You are viewing a plain text version of this content. The canonical link for it is here.
Posted to dev@doris.apache.org by stalary <st...@163.com> on 2022/04/25 14:47:01 UTC
[Discuss][DSIP] Add Row Policy support
Dear All,
I’d like to add row policy support to Doris, column policy will also be supported in the future.
Sometimes we need permission control not only at the table level, but also at the row level, column level. At present, many users need to parse SQL and rewrite sql on out of doris or use thirdparty tools do it. which increases the use cost and causes performance loss.
The associated issue:https://github.com/apache/incubator-doris/issues/7540
There will be 2 stages:
1. Design a new set of Policy syntax
a) create policy
b) drop policy
c) show policy
d) parse expr
2. Match and rewrite sql
a) Matches policies through db + table + user
b) If multiple policies exist, merge the conditions based on the filter type, such as PERMISSIVE | RESTRICTIVE
c) Rewrite tableRef as InlineViewRef
And my account on wiki is: stalary, email is stalary@163.com
—
Best regards
Stalary
Re:[Discuss][DSIP] Add Row Policy support
Posted by 陈明雨 <mo...@163.com>.
Nice work!
I created DSIP-009[1] for it.

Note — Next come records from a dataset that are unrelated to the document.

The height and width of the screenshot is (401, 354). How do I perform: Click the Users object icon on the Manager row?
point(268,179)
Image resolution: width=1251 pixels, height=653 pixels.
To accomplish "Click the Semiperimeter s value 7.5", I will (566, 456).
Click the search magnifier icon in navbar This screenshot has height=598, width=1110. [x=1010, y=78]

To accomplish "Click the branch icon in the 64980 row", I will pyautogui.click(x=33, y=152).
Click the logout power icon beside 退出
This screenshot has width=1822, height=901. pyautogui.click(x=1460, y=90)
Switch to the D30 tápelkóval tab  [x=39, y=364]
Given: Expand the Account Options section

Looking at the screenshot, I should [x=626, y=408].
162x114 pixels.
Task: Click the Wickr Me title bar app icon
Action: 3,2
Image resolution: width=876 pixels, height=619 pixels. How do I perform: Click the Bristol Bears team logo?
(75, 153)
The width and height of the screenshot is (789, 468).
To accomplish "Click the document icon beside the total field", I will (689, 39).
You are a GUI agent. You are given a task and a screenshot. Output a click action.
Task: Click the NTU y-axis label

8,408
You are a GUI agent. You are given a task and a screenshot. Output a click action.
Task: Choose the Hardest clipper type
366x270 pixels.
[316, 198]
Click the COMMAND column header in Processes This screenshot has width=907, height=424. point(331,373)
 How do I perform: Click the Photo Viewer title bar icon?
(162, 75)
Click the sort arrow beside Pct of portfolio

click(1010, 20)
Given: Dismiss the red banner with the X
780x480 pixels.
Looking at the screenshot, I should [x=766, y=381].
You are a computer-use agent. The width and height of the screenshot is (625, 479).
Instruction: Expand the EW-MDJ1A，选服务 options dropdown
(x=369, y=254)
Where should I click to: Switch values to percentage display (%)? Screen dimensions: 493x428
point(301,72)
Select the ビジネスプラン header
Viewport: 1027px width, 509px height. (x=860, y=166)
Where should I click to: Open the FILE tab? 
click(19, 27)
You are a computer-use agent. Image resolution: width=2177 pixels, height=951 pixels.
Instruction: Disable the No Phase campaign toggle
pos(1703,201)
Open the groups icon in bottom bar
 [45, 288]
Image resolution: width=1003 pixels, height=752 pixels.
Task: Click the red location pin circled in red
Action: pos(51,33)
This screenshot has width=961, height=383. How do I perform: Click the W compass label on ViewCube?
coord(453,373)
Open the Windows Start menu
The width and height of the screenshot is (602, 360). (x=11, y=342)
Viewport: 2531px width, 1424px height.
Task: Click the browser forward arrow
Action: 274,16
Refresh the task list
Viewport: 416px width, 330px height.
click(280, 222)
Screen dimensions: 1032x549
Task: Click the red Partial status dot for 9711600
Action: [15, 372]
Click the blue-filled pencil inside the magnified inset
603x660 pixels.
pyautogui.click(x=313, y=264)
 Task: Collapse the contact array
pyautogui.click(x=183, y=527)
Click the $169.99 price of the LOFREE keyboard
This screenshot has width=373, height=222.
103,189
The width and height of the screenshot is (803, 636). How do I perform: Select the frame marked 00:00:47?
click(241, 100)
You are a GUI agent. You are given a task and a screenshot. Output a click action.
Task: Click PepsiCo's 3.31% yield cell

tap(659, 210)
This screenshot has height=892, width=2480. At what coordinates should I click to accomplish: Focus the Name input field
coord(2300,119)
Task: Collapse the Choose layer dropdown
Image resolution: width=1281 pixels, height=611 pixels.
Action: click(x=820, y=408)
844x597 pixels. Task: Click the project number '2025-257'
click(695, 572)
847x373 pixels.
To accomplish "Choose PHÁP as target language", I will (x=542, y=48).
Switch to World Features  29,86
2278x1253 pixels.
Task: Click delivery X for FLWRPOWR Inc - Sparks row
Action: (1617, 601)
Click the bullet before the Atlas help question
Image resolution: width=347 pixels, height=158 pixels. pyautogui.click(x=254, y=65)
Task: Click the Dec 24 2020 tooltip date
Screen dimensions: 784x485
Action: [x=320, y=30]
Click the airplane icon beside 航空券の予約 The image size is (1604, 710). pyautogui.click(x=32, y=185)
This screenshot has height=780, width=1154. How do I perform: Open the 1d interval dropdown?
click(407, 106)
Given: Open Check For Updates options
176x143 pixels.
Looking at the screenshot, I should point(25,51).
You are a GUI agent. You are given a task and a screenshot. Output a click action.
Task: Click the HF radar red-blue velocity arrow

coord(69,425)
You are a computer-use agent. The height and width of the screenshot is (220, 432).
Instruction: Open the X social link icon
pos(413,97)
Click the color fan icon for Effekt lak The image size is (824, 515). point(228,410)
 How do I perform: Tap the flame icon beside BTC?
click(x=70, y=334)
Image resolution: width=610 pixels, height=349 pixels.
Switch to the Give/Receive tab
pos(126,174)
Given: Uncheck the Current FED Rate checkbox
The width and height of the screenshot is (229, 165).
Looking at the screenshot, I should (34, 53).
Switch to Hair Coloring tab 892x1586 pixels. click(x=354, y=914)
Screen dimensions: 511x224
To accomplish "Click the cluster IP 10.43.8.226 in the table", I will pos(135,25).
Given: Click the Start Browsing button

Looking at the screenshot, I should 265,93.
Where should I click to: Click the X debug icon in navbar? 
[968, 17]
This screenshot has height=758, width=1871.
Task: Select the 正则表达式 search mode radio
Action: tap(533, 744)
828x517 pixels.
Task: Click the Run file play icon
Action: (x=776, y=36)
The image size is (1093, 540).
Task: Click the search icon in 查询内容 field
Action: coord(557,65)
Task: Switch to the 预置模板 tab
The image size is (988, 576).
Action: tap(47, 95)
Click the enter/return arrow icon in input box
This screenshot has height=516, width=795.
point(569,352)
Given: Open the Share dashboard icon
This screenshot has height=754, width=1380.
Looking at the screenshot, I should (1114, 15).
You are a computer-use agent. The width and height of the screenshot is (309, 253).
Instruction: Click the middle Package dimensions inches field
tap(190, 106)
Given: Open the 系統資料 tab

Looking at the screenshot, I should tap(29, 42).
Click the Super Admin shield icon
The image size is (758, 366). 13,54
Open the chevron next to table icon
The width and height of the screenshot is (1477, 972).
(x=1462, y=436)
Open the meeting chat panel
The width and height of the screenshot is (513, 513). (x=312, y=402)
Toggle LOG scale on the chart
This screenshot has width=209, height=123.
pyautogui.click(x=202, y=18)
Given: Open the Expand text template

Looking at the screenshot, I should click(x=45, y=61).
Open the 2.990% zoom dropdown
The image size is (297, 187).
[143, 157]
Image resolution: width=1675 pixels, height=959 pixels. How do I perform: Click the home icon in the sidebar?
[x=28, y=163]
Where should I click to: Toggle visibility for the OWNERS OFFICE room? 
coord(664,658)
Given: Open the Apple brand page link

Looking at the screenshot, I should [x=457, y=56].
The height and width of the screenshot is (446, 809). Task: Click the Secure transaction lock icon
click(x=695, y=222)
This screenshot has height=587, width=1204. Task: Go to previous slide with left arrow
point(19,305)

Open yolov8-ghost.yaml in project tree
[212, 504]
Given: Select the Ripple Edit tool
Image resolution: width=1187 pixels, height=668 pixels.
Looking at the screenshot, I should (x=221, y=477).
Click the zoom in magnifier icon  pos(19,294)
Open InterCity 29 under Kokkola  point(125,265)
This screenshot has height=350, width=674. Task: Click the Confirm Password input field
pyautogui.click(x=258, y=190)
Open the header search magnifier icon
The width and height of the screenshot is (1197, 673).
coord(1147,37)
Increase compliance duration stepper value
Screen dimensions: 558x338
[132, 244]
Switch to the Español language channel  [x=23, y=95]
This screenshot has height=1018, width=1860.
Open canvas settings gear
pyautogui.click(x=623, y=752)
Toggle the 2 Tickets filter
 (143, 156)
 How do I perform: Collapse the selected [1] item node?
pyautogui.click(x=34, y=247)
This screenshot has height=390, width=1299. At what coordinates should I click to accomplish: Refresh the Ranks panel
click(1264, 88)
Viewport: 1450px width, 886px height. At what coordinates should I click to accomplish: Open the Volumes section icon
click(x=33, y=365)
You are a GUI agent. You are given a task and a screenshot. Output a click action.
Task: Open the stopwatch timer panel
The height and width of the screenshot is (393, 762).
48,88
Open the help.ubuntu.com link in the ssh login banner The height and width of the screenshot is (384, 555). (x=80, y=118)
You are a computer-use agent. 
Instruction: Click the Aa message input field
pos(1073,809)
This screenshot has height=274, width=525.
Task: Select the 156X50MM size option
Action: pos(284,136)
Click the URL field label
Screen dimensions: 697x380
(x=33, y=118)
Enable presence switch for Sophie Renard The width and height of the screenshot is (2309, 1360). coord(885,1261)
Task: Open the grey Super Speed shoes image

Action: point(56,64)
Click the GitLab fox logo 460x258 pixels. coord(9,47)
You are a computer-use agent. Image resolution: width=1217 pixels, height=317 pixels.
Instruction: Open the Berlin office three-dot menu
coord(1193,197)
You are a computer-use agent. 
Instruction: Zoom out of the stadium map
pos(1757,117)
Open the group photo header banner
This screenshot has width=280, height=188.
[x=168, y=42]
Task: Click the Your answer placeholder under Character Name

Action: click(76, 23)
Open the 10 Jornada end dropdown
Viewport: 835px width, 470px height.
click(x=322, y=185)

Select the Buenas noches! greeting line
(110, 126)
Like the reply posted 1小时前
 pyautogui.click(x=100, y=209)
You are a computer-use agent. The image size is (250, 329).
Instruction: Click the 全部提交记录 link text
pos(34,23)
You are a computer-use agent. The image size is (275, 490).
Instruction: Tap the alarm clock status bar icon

You can write more details in it.
And this issue[2] is most in Chinese, I think we should translate it into English in DSIP.
Besides the user interface, I would like to know more about how to implement it.
[1] https://cwiki.apache.org/confluence/display/DORIS/DSIP+009%3A+Support+Row+Policy
[2] https://github.com/apache/incubator-doris/issues/7540
--
此致!Best Regards
陈明雨 Mingyu Chen
Email:
chenmingyu@apache.org
At 2022-04-25 22:47:01, "stalary" <st...@163.com> wrote:
>
>
>Dear All,
>
>
>I’d like to add row policy support to Doris, column policy will also be supported in the future.
>
>
>Sometimes we need permission control not only at the table level, but also at the row level, column level. At present, many users need to parse SQL and rewrite sql on out of doris or use thirdparty tools do it. which increases the use cost and causes performance loss.
>
>
>The associated issue:https://github.com/apache/incubator-doris/issues/7540
>
>
>There will be 2 stages:
>1. Design a new set of Policy syntax
> a) create policy
> b) drop policy
> c) show policy
> d) parse expr
>2. Match and rewrite sql
> a) Matches policies through db + table + user
> b) If multiple policies exist, merge the conditions based on the filter type, such as PERMISSIVE | RESTRICTIVE
> c) Rewrite tableRef as InlineViewRef
>
>
>And my account on wiki is: stalary, email is stalary@163.com
>
>
>—
>Best regards
>Stalary
Re: [Discuss][DSIP] Add Row Policy support
Posted by 41108453 <41...@qq.com.INVALID>.
Nice work
This is also a function that many community users want
------------------ Original ------------------
From: stalary <stalary@163.com>
Date: Mon,Apr 25,2022 10:47 PM
To: dev@doris.apache.org <dev@doris.apache.org>
Subject: Re: [Discuss][DSIP] Add Row Policy support
Dear All,
I’d like to add row policy support to Doris, column policy will also be supported in the future.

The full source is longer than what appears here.